» **Instruções do exercício**
1) Responda com base no trecho sobre o marxismo:
(a) Quem os marxistas identificaram como o sujeito social capaz de derrotar o sistema?
(b) Segundo o trecho, por que essa luta é política?
(c) De que tipo de marxismo Mészáros é herdeiro?
2) Transcreva do trecho sobre o marxismo tudo o que vai de "Mészáros é herdeiro" até "metabolismo do capital.".
3) Passe para o inglês esta frase do trecho sobre o marxismo: "O capitalismo contemporâneo é um sistema incapaz de autorregulação."

» **Trecho da página**
---------------

Mas, acima de tudo, os marxistas hierarquizaram a luta do proletariado contra a propriedade privada como a sua principal causa, porque identificaram os trabalhadores como o sujeito social capaz de derrotar o sistema. O que os diferenciou de outros lutadores sociais não foi nem o seu obreirismo nem a sua resistência à luta por reformas. Foi a resistência dos reformistas, fossem sindicalistas, nacionalistas, democratas, feministas, ecologistas ou antirracistas, de unir as suas justas reivindicações ao combate decisivo de nossa época histórica, a luta política para derrotar o capitalismo. Esta luta é política porque exige instinto de poder. Todos os movimentos sociais que se recusaram à luta política perderam, mais cedo ou mais tarde, o instinto de poder. Esse impulso é, ao mesmo tempo, intuição e perspectiva estratégica, consciência de classe e programa. Esse discernimento demonstrou-se indispensável para a construção de um bloco das classes exploradas e oprimidas. Renunciar à política é demitir-se da luta pelo poder. Aqueles que o fizeram, abraçaram objetivamente uma prática de reformas do capitalismo.
Mészáros é herdeiro de um marxismo que alerta que a época das reformas ficou para trás. O capitalismo contemporâneo é um sistema incapaz de autorregulação. O que não é o mesmo que dizer que as reformas são impossíveis. Significa reconhecer com serenidade que as poucas reformas do sistema com conteúdo histórico-social progressivo estão permanentemente ameaçadas pela eclosão da próxima crise do ciclo que caracteriza o metabolismo do capital.

---------------

» **Bloco de dados**
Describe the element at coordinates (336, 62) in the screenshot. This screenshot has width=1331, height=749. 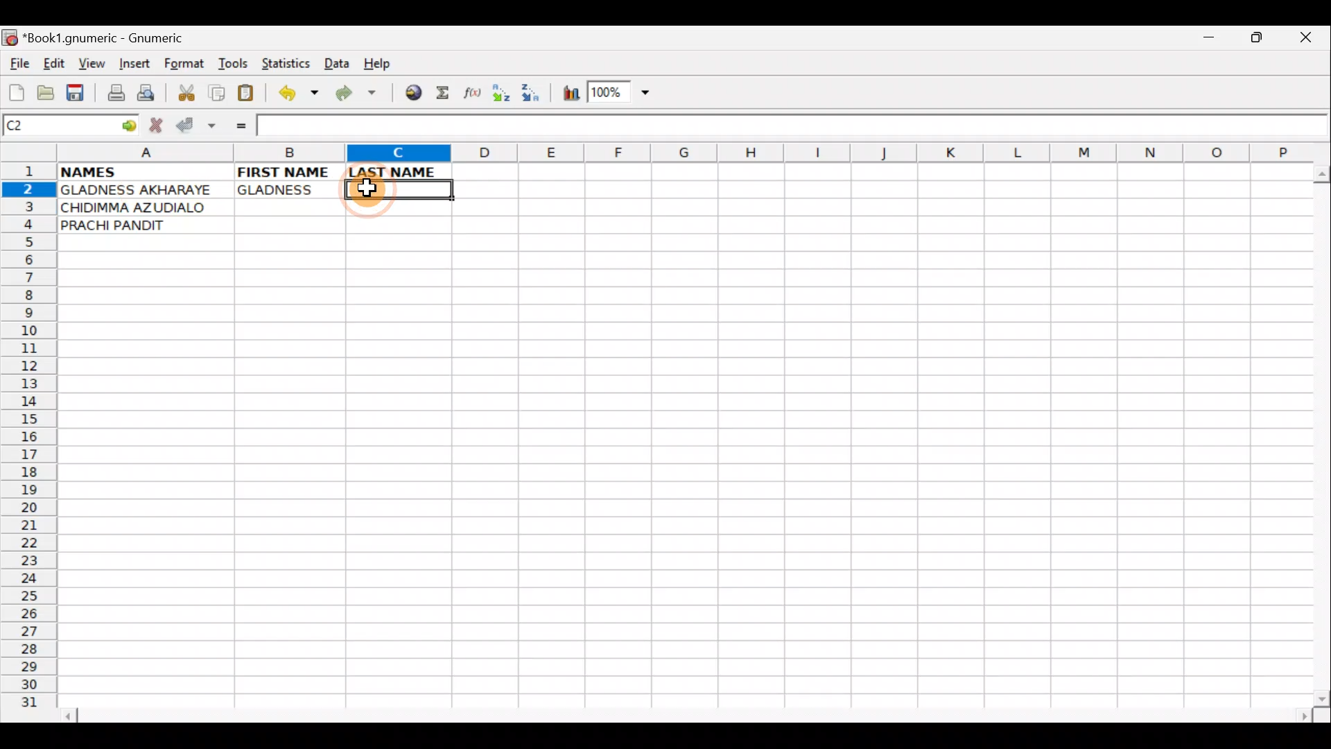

---------------

» **Respostas em ordem**
1)
(a) Os trabalhadores.
(b) Porque exige instinto de poder.
(c) De um marxismo que alerta que a época das reformas ficou para trás.

2)
Mészáros é herdeiro de um marxismo que alerta que a época das reformas ficou para trás. O capitalismo contemporâneo é um sistema incapaz de autorregulação. O que não é o mesmo que dizer que as reformas são impossíveis. Significa reconhecer com serenidade que as poucas reformas do sistema com conteúdo histórico-social progressivo estão permanentemente ameaçadas pela eclosão da próxima crise do ciclo que caracteriza o metabolismo do capital.

3) Contemporary capitalism is a system incapable of self-regulation.